* [Work instructions]:
The entire listing below should be output exactly as it stands.

* [Supplied material]:

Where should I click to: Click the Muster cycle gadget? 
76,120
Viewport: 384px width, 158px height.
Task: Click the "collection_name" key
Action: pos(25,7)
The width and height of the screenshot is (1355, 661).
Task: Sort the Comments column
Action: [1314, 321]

* [Response box]:
Where should I click to: Click the Muster cycle gadget? 
76,120
Viewport: 384px width, 158px height.
Task: Click the "collection_name" key
Action: pos(25,7)
The width and height of the screenshot is (1355, 661).
Task: Sort the Comments column
Action: [1314, 321]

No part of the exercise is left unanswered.